Information provided =
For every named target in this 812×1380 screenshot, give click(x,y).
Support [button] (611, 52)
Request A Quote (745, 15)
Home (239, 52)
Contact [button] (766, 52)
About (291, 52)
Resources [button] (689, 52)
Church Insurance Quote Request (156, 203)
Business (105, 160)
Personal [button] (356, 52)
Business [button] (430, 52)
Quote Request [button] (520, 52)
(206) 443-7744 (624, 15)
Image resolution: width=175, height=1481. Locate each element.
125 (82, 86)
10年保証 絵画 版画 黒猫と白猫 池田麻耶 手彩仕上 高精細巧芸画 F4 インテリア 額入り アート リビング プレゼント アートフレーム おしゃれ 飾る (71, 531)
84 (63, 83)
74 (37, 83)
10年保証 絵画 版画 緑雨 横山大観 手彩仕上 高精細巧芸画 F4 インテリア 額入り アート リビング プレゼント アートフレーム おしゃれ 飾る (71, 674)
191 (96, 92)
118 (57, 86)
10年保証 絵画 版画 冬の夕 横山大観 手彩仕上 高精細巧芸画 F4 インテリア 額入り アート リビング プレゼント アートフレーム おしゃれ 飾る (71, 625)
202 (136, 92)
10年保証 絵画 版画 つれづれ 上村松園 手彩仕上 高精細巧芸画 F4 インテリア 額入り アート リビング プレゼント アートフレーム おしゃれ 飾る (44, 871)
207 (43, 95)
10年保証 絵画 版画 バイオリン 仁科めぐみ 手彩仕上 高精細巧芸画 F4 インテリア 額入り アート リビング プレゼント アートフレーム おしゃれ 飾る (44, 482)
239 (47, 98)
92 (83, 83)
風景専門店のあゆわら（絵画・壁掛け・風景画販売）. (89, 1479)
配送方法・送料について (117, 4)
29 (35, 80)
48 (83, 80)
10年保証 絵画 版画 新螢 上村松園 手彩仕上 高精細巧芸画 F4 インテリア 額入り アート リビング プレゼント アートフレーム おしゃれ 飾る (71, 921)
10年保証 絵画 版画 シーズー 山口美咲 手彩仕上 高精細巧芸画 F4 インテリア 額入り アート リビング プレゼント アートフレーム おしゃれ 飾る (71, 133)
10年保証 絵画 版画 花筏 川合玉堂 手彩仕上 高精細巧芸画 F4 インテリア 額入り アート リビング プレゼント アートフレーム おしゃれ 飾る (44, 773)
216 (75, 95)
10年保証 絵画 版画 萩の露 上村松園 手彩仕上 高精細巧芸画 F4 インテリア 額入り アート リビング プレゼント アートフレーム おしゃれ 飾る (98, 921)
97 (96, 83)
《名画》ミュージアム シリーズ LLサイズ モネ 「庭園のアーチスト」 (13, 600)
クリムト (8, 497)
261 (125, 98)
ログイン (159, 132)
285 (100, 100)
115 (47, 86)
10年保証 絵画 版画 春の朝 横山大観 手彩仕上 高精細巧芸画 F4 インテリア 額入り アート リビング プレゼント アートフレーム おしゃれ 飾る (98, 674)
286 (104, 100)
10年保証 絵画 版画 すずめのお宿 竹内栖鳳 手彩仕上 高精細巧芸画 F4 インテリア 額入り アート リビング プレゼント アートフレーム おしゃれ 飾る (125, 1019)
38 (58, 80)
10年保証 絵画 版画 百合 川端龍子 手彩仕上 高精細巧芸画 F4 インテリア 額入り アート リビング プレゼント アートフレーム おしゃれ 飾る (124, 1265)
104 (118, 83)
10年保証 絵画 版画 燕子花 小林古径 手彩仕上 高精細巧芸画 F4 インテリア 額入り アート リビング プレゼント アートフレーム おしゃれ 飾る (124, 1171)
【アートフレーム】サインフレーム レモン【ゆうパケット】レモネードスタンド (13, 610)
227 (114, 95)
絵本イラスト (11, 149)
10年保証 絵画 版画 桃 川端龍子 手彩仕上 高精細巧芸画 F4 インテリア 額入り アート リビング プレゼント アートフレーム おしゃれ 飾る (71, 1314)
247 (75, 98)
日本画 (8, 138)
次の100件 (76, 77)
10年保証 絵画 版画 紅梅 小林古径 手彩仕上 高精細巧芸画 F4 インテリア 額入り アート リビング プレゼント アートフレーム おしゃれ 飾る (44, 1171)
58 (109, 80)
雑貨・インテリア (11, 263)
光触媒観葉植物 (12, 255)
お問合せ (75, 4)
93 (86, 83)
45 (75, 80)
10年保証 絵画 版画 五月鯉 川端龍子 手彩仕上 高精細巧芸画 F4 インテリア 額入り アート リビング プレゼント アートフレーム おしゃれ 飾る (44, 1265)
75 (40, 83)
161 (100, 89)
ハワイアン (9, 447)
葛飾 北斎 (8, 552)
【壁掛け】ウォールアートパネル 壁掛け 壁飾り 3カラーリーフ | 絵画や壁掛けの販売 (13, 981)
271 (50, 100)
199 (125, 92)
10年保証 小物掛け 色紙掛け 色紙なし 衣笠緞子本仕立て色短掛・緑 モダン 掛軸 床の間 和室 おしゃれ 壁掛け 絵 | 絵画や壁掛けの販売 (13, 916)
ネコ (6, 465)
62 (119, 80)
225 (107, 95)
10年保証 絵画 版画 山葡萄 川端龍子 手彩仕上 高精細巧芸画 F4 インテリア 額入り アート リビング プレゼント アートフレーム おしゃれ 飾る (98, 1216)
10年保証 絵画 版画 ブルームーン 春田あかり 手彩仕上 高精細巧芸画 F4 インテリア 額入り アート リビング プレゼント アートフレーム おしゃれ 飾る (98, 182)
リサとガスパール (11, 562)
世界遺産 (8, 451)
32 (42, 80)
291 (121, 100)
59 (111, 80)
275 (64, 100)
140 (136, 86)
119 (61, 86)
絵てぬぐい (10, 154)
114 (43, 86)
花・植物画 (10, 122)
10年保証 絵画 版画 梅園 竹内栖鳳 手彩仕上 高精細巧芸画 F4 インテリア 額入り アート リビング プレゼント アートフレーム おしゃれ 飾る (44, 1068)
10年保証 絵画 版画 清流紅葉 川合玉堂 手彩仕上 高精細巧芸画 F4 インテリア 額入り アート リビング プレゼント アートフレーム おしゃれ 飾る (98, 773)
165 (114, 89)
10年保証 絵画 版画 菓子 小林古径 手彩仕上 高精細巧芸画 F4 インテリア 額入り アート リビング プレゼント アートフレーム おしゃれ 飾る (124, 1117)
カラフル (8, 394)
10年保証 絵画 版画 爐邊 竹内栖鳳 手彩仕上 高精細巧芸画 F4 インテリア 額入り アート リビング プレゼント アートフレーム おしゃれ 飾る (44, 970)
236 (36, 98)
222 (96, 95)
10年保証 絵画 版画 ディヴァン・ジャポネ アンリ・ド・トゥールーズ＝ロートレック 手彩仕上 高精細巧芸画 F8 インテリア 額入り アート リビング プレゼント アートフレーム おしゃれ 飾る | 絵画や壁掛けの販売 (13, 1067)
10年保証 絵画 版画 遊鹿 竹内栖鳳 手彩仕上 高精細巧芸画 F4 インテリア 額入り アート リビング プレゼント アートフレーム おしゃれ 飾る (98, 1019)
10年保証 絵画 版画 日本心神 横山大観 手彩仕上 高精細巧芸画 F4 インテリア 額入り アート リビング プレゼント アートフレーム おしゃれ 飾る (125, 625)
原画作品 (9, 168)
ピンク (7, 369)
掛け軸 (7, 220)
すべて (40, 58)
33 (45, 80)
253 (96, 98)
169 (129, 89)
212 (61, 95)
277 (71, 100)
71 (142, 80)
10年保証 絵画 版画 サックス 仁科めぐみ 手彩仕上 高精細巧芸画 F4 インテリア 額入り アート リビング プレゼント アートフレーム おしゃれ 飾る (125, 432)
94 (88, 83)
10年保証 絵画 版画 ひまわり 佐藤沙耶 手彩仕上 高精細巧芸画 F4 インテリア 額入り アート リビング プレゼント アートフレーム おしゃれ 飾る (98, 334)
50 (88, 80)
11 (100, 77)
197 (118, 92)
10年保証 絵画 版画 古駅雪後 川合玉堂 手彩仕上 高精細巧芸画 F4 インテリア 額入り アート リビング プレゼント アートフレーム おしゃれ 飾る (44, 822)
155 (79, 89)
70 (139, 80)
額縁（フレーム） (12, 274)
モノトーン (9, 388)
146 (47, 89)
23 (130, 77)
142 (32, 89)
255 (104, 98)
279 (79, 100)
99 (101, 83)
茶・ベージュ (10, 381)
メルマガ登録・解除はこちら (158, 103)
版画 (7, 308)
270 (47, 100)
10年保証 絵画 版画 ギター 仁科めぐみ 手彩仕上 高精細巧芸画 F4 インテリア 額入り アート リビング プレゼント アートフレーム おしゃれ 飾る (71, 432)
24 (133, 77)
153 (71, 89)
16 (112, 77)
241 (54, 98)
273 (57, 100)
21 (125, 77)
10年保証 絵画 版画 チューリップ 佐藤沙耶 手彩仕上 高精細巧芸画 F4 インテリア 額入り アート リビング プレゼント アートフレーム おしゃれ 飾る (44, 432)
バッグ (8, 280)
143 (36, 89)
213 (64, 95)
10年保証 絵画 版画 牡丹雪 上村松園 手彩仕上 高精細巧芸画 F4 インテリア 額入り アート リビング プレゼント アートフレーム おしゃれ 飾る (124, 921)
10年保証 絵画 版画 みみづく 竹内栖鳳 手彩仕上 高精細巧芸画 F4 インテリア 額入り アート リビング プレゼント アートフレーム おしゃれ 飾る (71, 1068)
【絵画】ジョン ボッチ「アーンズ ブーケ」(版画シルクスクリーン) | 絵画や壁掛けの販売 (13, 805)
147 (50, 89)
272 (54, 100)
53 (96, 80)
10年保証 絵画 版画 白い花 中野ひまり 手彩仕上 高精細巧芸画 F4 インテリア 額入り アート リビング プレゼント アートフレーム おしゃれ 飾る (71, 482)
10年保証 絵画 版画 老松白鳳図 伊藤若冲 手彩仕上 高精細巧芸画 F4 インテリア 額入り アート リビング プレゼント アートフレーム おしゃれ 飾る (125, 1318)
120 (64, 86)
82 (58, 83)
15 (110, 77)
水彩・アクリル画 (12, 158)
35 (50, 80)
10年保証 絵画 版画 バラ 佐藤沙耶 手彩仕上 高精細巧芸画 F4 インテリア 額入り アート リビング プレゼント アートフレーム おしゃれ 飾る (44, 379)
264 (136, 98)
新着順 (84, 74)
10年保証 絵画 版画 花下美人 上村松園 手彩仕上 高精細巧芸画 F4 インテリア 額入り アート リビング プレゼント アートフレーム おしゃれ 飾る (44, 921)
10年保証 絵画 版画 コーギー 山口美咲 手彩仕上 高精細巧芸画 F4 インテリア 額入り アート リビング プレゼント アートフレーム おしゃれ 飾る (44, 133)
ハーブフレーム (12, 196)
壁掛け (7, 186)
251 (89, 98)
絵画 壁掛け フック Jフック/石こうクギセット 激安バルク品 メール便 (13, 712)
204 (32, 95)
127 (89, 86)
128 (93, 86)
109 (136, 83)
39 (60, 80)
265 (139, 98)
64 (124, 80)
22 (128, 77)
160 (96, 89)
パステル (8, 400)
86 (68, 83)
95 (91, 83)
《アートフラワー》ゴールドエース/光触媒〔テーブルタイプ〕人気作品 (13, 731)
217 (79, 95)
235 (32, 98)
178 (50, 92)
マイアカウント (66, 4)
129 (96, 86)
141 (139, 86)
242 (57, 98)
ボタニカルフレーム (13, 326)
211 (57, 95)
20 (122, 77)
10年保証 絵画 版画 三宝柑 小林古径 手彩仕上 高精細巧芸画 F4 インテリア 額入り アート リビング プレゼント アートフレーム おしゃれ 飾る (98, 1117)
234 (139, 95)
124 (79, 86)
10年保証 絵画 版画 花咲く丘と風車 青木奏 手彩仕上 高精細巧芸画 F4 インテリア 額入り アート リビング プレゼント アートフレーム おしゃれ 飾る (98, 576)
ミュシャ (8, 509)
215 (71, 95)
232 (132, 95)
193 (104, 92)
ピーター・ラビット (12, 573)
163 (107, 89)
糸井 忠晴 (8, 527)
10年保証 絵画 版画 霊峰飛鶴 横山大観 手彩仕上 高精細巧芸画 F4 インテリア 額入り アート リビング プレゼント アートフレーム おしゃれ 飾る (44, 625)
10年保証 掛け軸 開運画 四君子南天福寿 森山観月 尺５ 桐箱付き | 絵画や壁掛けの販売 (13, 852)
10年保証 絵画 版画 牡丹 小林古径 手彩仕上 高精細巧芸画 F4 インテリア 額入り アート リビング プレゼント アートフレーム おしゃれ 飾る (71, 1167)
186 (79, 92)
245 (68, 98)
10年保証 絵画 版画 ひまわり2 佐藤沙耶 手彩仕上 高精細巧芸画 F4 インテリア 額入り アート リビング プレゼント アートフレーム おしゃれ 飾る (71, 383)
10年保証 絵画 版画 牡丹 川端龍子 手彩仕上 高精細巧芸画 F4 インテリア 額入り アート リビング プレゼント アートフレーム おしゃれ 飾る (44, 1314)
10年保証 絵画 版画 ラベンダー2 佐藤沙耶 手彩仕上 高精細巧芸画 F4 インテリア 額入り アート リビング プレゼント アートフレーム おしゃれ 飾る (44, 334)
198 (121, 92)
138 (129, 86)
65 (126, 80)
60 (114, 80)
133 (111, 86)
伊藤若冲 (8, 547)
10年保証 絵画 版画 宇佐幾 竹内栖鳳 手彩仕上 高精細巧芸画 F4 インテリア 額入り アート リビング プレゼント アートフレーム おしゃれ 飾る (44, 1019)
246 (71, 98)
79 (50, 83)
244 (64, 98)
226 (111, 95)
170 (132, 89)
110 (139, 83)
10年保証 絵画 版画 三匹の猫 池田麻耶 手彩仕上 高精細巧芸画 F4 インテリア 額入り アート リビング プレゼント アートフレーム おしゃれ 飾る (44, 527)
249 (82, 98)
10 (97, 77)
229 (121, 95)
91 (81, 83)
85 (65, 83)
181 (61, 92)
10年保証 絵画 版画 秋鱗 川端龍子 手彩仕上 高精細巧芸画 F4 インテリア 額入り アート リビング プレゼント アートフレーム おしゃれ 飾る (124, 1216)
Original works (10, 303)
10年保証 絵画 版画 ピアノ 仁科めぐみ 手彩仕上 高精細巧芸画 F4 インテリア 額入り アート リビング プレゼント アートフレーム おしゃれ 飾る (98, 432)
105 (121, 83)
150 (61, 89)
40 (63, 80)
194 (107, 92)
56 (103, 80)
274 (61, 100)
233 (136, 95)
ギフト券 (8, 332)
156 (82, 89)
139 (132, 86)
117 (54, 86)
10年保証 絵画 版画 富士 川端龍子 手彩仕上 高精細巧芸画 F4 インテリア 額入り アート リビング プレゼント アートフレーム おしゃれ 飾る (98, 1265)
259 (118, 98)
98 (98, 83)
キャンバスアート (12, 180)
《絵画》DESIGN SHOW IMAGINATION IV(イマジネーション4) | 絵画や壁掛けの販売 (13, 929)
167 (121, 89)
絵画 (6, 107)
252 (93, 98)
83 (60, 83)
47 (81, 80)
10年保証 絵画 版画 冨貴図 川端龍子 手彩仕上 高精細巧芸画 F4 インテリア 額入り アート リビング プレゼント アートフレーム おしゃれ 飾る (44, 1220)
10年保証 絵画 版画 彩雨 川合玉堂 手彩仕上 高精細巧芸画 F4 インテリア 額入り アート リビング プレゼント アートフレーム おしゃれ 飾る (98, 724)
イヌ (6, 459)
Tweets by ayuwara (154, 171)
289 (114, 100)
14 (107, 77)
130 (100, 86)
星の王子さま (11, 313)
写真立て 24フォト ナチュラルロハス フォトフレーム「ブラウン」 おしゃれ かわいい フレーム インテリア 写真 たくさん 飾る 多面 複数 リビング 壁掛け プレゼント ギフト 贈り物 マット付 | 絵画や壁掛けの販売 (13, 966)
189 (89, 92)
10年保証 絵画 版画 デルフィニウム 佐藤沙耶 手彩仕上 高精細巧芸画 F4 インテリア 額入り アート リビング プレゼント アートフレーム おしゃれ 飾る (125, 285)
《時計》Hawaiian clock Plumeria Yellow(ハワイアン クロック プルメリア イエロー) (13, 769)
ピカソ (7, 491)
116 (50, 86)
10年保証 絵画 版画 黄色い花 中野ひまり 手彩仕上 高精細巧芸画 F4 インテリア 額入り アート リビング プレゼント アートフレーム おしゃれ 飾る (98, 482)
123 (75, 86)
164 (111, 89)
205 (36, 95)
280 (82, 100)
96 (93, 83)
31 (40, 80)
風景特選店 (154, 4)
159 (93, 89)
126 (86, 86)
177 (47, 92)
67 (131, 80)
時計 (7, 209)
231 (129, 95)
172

What to do =
Can you rewrite the rows starting at the one that contains "掛け軸 (7, 220)" and ending at the one that contains "10年保証 絵画 版画 ひまわり 佐藤沙耶", with every coordinate shifted by adding 64 to both its x and its y values?

Exercise answer =
掛け軸 (71, 284)
すべて (104, 122)
33 (109, 144)
253 (160, 162)
169 (193, 153)
212 (125, 159)
277 (135, 164)
71 (206, 144)
10年保証 絵画 版画 サックス 仁科めぐみ 手彩仕上 高精細巧芸画 F4 インテリア 額入り アート リビング プレゼント アートフレーム おしゃれ 飾る (189, 496)
94 (152, 147)
10年保証 絵画 版画 ひまわり 佐藤沙耶 手彩仕上 高精細巧芸画 F4 インテリア 額入り アート リビング プレゼント アートフレーム おしゃれ 飾る (162, 398)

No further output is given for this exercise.